[Begin DATA SECTION]

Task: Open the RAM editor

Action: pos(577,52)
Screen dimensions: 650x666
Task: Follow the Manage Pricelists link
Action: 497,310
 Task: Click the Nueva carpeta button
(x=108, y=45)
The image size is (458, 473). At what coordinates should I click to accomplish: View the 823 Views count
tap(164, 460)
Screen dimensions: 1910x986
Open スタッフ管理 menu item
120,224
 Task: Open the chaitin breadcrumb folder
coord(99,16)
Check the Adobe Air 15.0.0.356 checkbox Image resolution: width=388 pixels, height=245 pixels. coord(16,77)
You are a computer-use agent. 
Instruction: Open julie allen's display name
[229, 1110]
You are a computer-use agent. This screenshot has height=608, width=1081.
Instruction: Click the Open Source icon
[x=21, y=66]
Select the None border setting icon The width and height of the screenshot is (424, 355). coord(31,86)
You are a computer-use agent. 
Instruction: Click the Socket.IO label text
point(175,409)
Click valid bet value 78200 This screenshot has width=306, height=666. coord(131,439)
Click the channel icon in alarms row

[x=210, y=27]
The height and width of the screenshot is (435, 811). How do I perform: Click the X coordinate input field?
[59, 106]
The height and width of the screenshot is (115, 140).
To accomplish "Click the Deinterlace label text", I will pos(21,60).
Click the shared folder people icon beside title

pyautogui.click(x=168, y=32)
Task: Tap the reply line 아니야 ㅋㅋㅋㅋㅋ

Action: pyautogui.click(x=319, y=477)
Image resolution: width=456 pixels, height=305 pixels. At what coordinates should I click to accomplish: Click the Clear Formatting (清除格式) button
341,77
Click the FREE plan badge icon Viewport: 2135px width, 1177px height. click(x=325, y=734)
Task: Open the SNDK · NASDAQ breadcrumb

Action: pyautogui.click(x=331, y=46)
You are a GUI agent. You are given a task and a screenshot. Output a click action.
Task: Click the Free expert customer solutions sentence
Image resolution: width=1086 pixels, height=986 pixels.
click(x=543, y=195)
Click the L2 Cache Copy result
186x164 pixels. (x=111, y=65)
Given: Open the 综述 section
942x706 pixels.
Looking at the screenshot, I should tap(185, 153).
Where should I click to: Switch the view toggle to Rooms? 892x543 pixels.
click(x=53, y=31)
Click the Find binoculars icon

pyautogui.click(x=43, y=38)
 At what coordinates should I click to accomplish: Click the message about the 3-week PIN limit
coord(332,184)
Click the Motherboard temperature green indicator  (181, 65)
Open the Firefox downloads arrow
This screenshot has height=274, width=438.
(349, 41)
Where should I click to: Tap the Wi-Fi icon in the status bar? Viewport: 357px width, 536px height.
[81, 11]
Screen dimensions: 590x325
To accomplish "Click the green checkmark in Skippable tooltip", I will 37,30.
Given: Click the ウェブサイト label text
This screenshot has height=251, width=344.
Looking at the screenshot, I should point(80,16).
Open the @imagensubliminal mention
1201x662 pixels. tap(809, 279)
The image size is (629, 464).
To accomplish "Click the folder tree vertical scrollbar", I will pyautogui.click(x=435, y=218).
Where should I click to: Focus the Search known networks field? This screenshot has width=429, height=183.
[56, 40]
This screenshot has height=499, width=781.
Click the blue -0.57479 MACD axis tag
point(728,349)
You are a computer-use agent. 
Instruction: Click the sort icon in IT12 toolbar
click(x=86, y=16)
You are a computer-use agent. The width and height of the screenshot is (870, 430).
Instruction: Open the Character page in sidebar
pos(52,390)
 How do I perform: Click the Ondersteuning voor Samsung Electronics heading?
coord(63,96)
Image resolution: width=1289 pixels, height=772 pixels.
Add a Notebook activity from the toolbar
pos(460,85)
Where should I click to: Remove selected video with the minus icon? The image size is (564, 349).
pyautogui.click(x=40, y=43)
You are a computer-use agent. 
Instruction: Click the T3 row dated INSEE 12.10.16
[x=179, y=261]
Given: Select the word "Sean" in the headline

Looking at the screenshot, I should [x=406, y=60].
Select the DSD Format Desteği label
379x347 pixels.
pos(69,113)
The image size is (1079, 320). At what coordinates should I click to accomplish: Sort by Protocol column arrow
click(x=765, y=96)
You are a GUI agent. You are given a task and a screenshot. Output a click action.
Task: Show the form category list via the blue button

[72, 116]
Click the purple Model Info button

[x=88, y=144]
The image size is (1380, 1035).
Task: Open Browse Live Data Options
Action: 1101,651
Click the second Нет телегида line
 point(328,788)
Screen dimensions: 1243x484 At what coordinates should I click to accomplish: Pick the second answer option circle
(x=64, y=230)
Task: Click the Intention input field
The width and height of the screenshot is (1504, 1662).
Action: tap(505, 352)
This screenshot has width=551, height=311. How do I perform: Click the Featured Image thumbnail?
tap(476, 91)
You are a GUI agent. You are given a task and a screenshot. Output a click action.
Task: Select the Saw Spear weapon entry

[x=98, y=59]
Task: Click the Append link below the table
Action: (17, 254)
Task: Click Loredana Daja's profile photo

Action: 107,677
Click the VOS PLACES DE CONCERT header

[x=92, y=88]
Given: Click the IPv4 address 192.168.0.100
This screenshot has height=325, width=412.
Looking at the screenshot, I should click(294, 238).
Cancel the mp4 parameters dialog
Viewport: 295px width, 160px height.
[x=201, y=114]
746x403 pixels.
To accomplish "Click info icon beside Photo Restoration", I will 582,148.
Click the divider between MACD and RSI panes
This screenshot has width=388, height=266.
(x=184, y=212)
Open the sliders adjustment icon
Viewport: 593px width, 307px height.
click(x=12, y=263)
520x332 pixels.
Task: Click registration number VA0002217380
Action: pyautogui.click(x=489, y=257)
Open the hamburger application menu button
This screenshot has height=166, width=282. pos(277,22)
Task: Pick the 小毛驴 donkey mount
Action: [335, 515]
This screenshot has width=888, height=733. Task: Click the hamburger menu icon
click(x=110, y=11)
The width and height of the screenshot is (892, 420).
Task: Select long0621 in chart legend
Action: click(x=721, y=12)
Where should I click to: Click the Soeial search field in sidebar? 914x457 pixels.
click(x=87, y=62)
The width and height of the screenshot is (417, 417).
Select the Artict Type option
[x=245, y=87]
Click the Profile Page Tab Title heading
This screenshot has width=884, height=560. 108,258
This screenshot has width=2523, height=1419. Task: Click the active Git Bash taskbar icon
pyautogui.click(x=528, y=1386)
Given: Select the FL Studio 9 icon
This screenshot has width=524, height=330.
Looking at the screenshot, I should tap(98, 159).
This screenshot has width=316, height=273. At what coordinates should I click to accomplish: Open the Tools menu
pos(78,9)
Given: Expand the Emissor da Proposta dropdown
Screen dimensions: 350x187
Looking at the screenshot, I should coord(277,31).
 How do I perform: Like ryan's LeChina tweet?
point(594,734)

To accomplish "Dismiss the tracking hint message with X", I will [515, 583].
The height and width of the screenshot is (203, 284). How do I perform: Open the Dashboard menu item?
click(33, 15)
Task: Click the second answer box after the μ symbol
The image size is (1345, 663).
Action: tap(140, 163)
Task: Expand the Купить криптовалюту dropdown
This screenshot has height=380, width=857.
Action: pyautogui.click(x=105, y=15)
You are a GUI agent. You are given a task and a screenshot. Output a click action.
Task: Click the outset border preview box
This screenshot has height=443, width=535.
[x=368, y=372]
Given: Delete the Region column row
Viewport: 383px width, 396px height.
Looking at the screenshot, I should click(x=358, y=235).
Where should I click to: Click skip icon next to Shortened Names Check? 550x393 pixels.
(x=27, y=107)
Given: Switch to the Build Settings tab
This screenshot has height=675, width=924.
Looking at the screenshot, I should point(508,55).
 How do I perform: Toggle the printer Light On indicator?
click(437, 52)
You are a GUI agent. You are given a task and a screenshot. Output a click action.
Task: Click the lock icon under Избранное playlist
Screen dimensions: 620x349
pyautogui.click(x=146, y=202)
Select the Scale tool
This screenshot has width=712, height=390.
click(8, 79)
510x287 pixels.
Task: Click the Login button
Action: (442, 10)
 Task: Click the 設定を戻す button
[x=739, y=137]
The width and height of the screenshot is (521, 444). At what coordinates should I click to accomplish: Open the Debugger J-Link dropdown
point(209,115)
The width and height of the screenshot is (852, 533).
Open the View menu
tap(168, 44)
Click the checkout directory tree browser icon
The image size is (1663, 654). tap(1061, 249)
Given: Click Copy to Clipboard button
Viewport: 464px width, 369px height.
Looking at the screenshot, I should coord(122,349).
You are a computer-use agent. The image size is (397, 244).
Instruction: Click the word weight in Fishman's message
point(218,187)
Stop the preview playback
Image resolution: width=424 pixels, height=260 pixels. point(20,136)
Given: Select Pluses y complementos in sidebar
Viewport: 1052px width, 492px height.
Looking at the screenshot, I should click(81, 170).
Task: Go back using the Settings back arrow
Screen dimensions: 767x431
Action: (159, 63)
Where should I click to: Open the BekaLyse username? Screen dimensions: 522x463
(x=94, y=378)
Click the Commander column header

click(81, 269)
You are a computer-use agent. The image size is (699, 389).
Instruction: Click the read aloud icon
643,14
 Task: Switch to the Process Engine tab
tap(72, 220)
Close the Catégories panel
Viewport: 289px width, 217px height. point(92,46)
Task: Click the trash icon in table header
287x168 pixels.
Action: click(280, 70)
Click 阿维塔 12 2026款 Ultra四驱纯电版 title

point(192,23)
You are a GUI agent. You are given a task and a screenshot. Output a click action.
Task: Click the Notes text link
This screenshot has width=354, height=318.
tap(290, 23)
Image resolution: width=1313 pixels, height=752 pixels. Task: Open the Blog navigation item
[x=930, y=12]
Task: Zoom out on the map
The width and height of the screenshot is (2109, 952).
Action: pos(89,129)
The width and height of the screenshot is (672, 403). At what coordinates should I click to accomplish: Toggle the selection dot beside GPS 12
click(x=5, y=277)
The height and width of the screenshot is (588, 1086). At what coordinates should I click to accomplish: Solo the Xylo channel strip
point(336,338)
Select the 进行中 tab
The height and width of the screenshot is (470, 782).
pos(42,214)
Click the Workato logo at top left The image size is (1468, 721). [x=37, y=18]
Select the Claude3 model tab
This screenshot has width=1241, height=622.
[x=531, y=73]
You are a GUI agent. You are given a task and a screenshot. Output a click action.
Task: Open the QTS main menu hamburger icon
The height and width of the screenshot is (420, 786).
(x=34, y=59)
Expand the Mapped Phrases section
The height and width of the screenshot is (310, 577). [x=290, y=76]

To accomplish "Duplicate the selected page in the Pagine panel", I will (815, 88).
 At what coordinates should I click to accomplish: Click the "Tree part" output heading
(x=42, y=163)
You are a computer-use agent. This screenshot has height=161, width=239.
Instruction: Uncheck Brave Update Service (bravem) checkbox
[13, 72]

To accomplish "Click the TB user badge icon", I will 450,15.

[End DATA SECTION]

- [WHAT YOU WILL DO]
Put every line from the one containing "Screen dimensions: 1243x484" down to the one containing "Action: (17, 254)" into a JSON list of strings, one string per line, with blank lines left out.

- [SOLUTION TO THIS EXERCISE]
[
  "Screen dimensions: 1243x484 At what coordinates should I click to accomplish: Pick the second answer option circle",
  "(x=64, y=230)",
  "Task: Click the Intention input field",
  "The width and height of the screenshot is (1504, 1662).",
  "Action: tap(505, 352)",
  "This screenshot has width=551, height=311. How do I perform: Click the Featured Image thumbnail?",
  "tap(476, 91)",
  "You are a GUI agent. You are given a task and a screenshot. Output a click action.",
  "Task: Select the Saw Spear weapon entry",
  "[x=98, y=59]",
  "Task: Click the Append link below the table",
  "Action: (17, 254)"
]